(Collected data entries)
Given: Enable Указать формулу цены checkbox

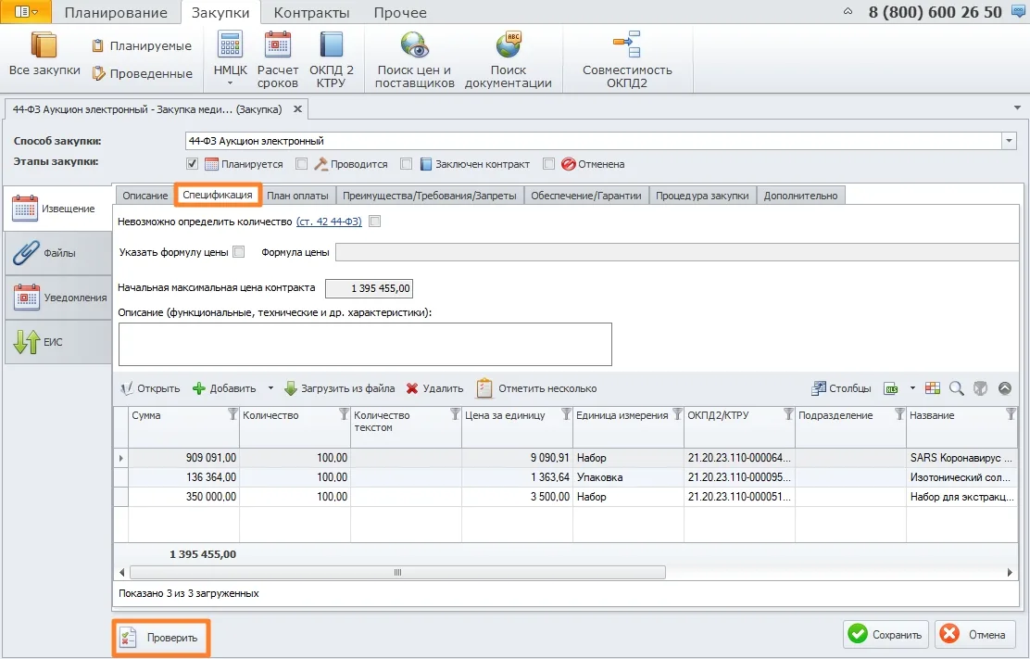Looking at the screenshot, I should coord(239,251).
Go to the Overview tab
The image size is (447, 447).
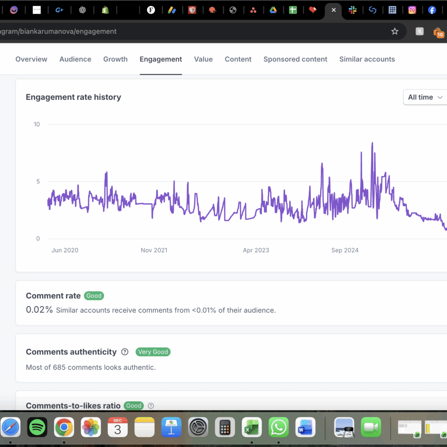point(31,59)
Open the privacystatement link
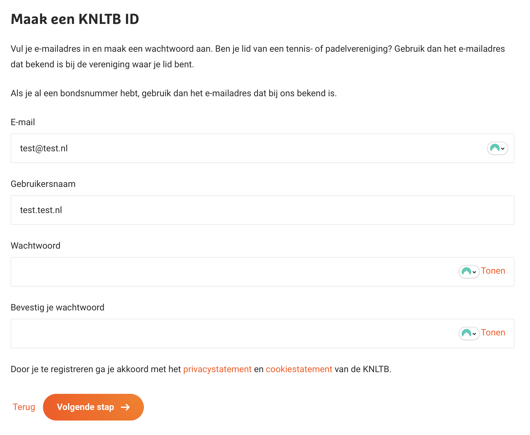The image size is (530, 435). tap(217, 369)
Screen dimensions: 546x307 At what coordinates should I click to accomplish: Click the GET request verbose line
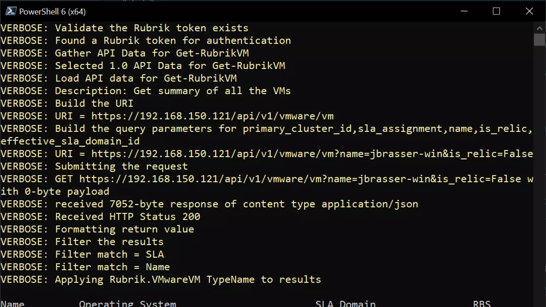pos(267,185)
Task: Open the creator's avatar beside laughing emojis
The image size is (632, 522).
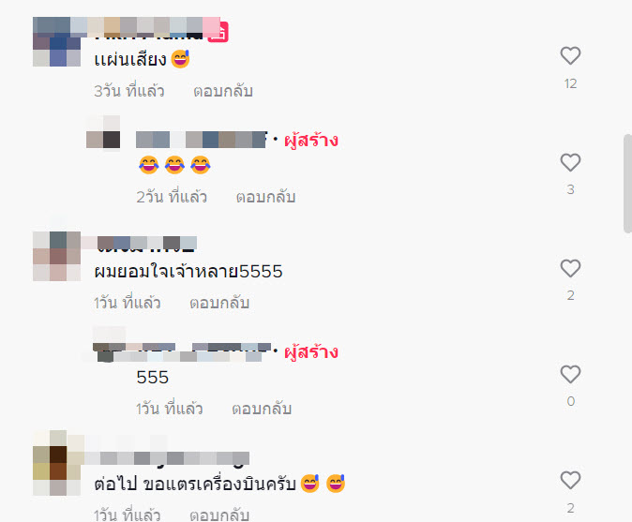Action: (x=103, y=132)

Work request.
Give the entries above again, exactly as written and free of images.

Completed exercise.
Given: Enable Указать формулу цены checkbox

Looking at the screenshot, I should coord(239,251).
Go to the Overview tab
The image size is (447, 447).
point(31,59)
Open the privacystatement link
The image size is (530, 435). tap(217, 369)
Screen dimensions: 546x307 At what coordinates should I click to accomplish: Click the GET request verbose line
pos(267,185)
Task: Open the creator's avatar beside laughing emojis
The image size is (632, 522).
Action: (x=103, y=132)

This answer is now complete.